**Selected excerpt**.

Gadsden flag
- Use: Banner
- Proportion: Varies, generally 2:3
- Adopted: December 20, 1775
- Design: A yellow banner charged with a yellow spiraled timber rattlesnake facing toward the hoist sitting upon a patch of lush green grass, with thirteen rattles, representing the thirteen colonies, the words "DONT TREAD ON ME" [sic] positioned below the snake in black font
- Designed by: Christopher Gadsden

= Gadsden flag =

Historical American flag

The Gadsden flag is a historical American flag with a yellow field depicting a timber rattlesnake coiled and ready to strike. Beneath the rattlesnake are the words "Dont Tread on Me"[sic]. (Note: During the 18th century, contractions were often written without an apostrophe.) Some modern versions of the flag include an apostrophe in the word "don't". Originating in the American Revolution, the flag has in modern days become a symbol of American and international right-libertarianism, and later the Tea Party movement.

The flag is named after Christopher Gadsden, a South Carolinian delegate to the Continental Congress, slaver and brigadier general in the Continental Army, who designed the flag in 1775 during the American Revolution. He gave the flag to Commodore Esek Hopkins, and it was unfurled on the main mast of Hopkins' flagship USS Alfred on December 20, 1775. Two days later, Congress made Hopkins commander-in-chief of the Continental Navy. He adopted the Gadsden banner as his personal flag, flying it from the mainmast of the flagship while he was aboard. The Continental Marines also flew the flag during the early part of the war.

**Problem**.
Answer from the Gadsden flag text:
1. How many rattles does the snake in the flag's design have?
2. To whom did Christopher Gadsden give the flag?
3. On which ship was the flag unfurled on December 20, 1775?

**Given records**.
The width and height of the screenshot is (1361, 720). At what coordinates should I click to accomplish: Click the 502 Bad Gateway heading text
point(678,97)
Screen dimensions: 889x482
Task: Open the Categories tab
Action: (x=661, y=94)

---

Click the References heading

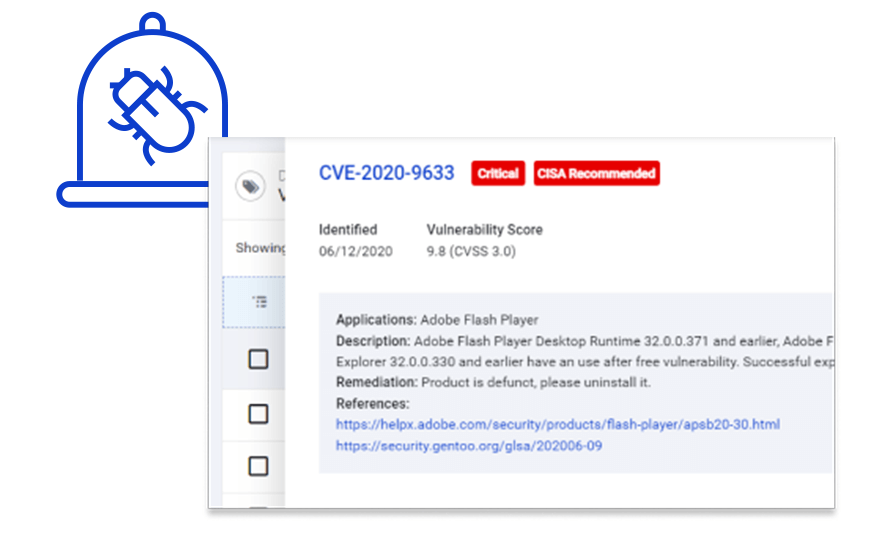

**Your response**.
1. Thirteen.
2. Commodore Esek Hopkins.
3. USS Alfred.